The manager vowed to provide real coffee. And so, the next day there appeared a 40-cup coffee maker, but without the coffee. They used it to boil water so they wouldn't have to microwave it. They still served the same instant coffee, but acquiesced on the milk, which they kept a container of in the cooler.
Mercifully, they shut down. The place was cleaned out as of a few days ago. Why? Hopefully due to my aggressive campaign to boycott the place after I and two other students got food poisoning from bread made without preservatives and kept unrefrigerated overnight. The Aruban custom is not to use preservatives; the bread tastes much better, but it is never stored overnight. The supermarkets are sold out of fresh bread early each evening.

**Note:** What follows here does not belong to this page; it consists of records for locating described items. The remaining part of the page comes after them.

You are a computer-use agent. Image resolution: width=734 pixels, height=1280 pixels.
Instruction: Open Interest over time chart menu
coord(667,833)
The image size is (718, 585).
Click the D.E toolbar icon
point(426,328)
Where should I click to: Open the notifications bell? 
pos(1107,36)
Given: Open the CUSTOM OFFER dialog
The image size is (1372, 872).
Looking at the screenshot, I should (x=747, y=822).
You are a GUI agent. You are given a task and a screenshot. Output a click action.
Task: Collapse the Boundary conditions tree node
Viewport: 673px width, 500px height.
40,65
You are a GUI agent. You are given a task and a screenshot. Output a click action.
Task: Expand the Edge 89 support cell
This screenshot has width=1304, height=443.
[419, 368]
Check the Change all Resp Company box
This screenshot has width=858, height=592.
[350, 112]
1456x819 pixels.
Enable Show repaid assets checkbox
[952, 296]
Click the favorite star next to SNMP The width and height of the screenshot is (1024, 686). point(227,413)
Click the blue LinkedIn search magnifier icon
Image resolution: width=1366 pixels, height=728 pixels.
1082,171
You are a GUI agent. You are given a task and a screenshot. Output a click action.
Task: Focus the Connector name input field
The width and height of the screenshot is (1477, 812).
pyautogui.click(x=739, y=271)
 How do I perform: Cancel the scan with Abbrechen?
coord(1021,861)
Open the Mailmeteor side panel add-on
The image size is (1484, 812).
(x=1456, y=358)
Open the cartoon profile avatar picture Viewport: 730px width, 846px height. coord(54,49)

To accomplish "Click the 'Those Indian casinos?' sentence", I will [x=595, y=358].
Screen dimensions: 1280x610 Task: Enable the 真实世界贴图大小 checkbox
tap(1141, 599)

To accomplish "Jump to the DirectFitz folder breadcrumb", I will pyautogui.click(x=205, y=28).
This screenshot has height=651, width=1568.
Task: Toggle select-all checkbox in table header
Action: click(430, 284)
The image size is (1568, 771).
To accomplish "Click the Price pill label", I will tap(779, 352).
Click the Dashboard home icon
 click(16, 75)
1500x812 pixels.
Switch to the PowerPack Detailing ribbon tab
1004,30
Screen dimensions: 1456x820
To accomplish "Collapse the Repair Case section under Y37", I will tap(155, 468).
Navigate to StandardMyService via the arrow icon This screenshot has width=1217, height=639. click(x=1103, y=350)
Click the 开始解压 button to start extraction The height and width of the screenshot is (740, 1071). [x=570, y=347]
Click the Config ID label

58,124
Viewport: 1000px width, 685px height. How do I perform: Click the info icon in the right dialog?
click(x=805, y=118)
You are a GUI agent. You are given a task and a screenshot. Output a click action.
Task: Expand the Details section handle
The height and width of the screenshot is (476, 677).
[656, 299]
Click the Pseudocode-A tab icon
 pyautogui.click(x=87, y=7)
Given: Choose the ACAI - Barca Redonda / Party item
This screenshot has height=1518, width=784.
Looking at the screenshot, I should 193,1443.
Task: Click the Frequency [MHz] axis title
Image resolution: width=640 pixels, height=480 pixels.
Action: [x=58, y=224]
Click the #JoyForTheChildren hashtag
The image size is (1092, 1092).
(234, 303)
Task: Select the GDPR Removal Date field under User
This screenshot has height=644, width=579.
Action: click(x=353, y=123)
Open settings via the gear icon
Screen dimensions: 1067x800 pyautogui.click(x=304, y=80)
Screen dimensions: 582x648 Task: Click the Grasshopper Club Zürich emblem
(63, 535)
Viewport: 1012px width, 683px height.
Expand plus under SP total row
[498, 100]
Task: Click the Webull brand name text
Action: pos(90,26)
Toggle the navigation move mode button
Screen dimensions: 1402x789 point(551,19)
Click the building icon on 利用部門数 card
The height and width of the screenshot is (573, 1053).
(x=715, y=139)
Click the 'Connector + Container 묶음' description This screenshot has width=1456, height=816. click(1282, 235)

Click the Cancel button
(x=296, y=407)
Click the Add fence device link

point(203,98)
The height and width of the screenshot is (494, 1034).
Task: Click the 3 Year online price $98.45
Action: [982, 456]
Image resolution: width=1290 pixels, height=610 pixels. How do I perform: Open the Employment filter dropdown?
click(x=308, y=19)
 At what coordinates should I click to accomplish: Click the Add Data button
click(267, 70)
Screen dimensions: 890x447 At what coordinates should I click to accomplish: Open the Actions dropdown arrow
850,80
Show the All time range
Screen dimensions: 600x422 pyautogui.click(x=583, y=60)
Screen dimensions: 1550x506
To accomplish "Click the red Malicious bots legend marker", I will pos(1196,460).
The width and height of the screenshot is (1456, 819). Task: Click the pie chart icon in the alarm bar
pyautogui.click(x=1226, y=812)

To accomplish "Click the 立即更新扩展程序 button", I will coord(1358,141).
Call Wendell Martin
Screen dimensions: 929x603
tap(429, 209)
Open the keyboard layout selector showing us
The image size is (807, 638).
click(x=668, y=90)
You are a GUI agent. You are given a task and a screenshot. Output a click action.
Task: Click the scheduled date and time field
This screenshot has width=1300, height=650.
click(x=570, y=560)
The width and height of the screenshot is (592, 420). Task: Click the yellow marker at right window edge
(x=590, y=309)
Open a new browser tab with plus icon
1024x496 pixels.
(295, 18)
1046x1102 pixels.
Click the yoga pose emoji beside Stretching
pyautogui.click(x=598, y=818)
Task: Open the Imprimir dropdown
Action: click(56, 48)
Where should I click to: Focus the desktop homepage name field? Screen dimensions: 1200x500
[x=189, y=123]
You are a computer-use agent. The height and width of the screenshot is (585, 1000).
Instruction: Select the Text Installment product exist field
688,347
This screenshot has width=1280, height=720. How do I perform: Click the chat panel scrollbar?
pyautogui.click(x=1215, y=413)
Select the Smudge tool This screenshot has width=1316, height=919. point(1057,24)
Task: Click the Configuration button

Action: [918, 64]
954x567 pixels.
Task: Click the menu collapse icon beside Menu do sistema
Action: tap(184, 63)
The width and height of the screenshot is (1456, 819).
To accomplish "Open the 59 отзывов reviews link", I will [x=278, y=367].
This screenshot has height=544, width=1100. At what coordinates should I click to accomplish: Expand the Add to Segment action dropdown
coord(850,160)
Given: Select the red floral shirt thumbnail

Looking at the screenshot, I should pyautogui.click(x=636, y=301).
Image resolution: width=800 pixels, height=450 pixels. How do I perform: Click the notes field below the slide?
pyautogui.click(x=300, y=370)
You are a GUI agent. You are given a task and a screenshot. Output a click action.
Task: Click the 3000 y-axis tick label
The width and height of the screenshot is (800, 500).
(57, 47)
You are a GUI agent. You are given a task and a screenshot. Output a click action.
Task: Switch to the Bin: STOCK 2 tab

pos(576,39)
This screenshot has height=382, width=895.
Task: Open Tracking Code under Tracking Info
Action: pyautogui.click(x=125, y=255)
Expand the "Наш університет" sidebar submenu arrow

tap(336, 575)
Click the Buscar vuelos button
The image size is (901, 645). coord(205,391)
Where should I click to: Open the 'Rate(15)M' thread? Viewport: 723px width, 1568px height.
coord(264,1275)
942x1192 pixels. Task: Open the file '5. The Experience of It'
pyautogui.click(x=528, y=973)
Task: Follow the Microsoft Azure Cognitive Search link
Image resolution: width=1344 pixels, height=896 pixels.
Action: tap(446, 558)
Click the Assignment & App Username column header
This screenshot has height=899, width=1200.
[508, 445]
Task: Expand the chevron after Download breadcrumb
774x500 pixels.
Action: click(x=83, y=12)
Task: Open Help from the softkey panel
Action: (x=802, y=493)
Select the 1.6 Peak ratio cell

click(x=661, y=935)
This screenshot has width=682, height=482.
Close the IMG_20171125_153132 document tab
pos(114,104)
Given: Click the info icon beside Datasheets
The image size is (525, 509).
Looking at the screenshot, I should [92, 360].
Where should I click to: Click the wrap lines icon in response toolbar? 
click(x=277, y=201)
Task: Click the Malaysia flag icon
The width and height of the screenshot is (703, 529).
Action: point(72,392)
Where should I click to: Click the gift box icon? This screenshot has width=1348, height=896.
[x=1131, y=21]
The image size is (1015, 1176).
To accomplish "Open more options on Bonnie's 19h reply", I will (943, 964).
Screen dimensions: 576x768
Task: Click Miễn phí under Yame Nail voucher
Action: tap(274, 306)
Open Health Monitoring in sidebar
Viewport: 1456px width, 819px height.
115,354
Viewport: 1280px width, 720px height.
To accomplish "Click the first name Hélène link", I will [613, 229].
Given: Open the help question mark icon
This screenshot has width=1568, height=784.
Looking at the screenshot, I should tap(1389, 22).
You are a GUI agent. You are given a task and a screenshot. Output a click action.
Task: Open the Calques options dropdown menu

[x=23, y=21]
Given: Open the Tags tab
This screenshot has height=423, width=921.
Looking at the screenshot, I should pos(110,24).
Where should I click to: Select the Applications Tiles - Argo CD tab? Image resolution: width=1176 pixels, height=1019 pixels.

With all of the stresses of med school weighing on students, and all of the daily incidents that befall us, you'd think the System would at least grant us the simple pleasure of a good cup of coffee. Is this some metaphysical existentialist torment designed to test our suitability to be physicians?
If you know of any place near school where I can sit down to a decent lunch and get a realistically-sized cup of freshly brewed coffee, please respond to this post. The first one to do so wins a prize: a free cup of coffee on me, at the suggested coffee emporium. But you must come up to me and announce yourself. Everyone knows who fossildoc is; if you don't, you're probably a pre-med, so ask one of the med students.